如何避免OSS被盗刷_对象存储(OSS)-阿里云帮助中心

当您的存储空间（Bucket）被恶意访问时，可能会出现高带宽或者大流量突发的情况，产生不必要的下行流量。严重情况下，还可能出现Bucket被切入沙箱，导致服务不可用。本文介绍如何避免OSS被攻击恶意刷流量。

您可以通过以下两种方式避免OSS被攻击恶意刷流量。

如果您的Bucket是公共读权限，且URL暴露在公网上，则公网用户都可以访问您的OSS资源。相对于公共读权限来说，私有权限安全性更高，推荐您将Bucket设置为私有权限。更多信息，请参见设置Bucket ACL。
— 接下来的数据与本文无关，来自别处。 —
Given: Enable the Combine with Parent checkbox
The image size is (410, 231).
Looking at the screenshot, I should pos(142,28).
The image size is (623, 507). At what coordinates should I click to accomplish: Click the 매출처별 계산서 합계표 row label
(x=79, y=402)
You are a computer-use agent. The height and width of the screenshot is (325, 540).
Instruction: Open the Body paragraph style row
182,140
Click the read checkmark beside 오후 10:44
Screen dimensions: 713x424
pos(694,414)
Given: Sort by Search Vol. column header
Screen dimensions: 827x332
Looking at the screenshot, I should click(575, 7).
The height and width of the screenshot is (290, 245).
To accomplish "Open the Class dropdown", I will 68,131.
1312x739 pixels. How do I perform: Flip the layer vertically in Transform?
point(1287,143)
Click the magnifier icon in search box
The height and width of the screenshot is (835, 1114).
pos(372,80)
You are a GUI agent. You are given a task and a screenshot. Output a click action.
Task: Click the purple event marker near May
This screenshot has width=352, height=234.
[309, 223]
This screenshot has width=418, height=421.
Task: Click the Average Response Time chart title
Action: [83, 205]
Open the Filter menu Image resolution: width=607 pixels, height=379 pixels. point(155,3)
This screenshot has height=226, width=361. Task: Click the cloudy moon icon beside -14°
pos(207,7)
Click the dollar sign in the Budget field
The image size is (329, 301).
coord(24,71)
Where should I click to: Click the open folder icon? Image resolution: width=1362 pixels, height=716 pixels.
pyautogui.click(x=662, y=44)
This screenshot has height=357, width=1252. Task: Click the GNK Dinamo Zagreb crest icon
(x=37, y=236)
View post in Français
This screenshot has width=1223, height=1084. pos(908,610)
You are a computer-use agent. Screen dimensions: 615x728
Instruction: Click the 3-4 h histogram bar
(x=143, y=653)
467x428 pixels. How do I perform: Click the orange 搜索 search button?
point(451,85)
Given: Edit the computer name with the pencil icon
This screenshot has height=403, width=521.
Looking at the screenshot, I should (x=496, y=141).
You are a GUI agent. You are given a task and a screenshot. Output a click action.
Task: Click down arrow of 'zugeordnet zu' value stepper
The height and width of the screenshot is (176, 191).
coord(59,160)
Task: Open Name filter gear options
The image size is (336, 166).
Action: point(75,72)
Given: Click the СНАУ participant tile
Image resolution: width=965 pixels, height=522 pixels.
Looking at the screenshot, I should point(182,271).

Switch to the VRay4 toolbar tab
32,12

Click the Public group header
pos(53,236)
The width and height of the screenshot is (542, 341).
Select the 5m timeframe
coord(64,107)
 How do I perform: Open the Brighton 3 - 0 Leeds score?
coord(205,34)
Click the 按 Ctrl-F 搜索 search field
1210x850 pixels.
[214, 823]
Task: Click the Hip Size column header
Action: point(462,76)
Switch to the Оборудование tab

购买WAF 3.0实例。具体操作，请参见购买WAF 3.0实例。
通过CANAME的方式接入WAF 3.0。
1. 通过OSS控制台为目标Bucket绑定自定义域名。
  绑定自定义域名过程中，不要将CNAME解析至Bucket域名。具体操作，请参见绑定自定义域名至Bucket默认域名。
2. 通过Web应用防火墙控制台完成以下操作。
  1. 添加域名。
    将自定义域名作为需要防护的域名，Bucket域名作为服务器回源域名。具体操作，请参见添加域名。
  2. 复制域名对应的WAF CNAME地址。
    1. 在左侧导航栏，选择接入管理>CNAME接入。
    2. 在域名/CNAME列表中定位已添加的域名，查看并复制域名对应的WAF CNAME地址。
3. 通过云解析DNS控制台为自定义域名添加一条CNAME记录，指向WAF提供的CNAME地址。
  具体操作，请参见修改域名DNS。
配置防护策略。
域名接入WAF后，WAF会自动将其添加为防护对象，并开启基础防护规则（默认启用中等规则组、采用拦截模式）。更多信息，请参见配置防护策略。